--- Artikel ---

Mülheim.
Einem Anwohner der Albertstraße in Styrum flatterte jüngst eine Forderung über 5476,60 Euro für Erschließungsbeiträge ins Haus. Obwohl er einen Monat Zeit hat, Stellung zu nehmen, bekam er zwei Wochen später einen erneuten Bescheid. Einen höheren.
Die Stadt versucht auf den letzten Drücker Erschließungsbeiträge abzukassieren. Nach WAZ-Recherchen hat sie bis zum 31. Dezember Zeit, Bescheide rauszuschicken auch für Straßen, die schon vor einer gefühlten Ewigkeit technisch fertiggestellt worden sind. Ein aktueller Fall aus Styrum zeigt, in welche Schwierigkeiten die Stadt ihre Bürger damit bringt.
Kurz die Faktenlage: Lange Zeit hat die Stadt Erschließungsbeiträge an bestimmten Straßen nicht geltend machen können, weil in der entsprechenden Beitragssatzung ein Bauprogramm integriert war, das etwa festgelegt hat: Abgerechnet werden kann nur eine Straße, die über zwei befestigte Gehwege verfügt. Über die Ratspolitik hat die Verwaltung schließlich die Satzung ändern lassen; so durften ab 1. Januar 2006 auch Straßen abgerechnet werden, die nicht über zwei Gehwege verfügen.
Forderung über 5476,60 Euro
So flatterte nun auch Wolfgang Leuschke von der Albertstraße in Styrum ein Brief der Stadt ins Haus. Mit Datum vom 3. Dezember teilte ihm die Stadt mit, dass er mit einer Forderung von 5476,60 Euro zu rechnen habe für einen Ausbau der Albertstraße zwischen 1979 und 1981. „Ich gebe Ihnen die Gelegenheit, innerhalb eines Monats zu dem beabsichtigten Bescheid Stellung zu nehmen“, schrieb die Sachbearbeiterin. Schließlich dauerte es aber nur zwei Wochen, da hatte Leuschke den Bescheid in der Post: Nun fordert die Stadt von ihm 5510,70 Euro. „Im Rahmen des Anhörungsverfahrens sind bei mir bisher keine wesentlichen Einwände eingegangen“, schrieb die Sachbearbeiterin. Wie gesagt: nach nur zwei Wochen. Das war ihr selbst bewusst, weiter heißt es: „Aus Gründen der Rechtssicherheit muss ich die Bescheide aber noch bis zum Ende des Jahres 2010 zustellen. Ich biete Ihnen aber dennoch gerne an, mich bei offensichtlichen Unrichtigkeiten weiterhin direkt anzusprechen und sichere Ihnen zu, bei berechtigten Einwänden den Bescheid auch noch zu berichtigen, während die Klagefrist bereits läuft.“ Immerhin.

--- Vorliegende Daten ---

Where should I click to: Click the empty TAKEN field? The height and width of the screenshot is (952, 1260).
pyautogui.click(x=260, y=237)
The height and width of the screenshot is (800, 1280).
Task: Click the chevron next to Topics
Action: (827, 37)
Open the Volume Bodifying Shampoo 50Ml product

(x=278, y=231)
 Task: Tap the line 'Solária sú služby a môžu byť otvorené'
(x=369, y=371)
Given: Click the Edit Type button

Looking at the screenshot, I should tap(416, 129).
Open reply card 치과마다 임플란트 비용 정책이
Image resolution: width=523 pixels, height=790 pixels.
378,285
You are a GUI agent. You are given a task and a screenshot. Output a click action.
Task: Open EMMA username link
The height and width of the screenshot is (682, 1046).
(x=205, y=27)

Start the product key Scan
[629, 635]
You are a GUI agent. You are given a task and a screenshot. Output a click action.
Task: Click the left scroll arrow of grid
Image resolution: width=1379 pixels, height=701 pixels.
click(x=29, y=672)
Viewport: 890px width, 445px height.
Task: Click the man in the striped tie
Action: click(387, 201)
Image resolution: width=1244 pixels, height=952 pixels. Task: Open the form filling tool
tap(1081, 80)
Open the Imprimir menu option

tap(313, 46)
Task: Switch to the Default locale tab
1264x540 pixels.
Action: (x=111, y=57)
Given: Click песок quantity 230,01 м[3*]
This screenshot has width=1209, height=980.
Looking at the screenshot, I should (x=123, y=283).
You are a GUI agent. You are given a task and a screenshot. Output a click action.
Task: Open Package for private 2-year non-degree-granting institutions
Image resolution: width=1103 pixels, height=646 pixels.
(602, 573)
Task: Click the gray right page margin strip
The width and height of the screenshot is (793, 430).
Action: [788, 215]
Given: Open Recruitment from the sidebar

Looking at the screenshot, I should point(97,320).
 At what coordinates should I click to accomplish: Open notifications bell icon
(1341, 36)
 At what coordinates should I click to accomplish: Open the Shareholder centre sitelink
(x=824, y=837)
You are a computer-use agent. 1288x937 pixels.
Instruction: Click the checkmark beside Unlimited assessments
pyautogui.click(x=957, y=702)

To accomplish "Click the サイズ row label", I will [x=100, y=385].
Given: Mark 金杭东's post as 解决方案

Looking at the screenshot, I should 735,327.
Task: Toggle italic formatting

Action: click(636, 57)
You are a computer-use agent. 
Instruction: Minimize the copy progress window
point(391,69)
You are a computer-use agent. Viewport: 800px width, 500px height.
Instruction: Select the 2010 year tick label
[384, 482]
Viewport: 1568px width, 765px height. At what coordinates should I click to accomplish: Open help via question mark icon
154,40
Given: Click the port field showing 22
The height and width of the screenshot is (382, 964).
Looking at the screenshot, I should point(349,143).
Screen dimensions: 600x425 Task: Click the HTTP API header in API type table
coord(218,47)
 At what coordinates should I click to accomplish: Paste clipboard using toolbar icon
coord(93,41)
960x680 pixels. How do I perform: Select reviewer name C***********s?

---

## [Schriftliche Anweisung]
Übertrage diesen Satz aus dem Artikel über Erschließungsbeiträge in Mülheim ins Englische: „Die Stadt versucht auf den letzten Drücker Erschließungsbeiträge abzukassieren.“ Die Zeilen haben mit dem Artikel nichts zu tun.

## [Vollständige Antwort]
The city is trying to cash in on development fees at the last minute.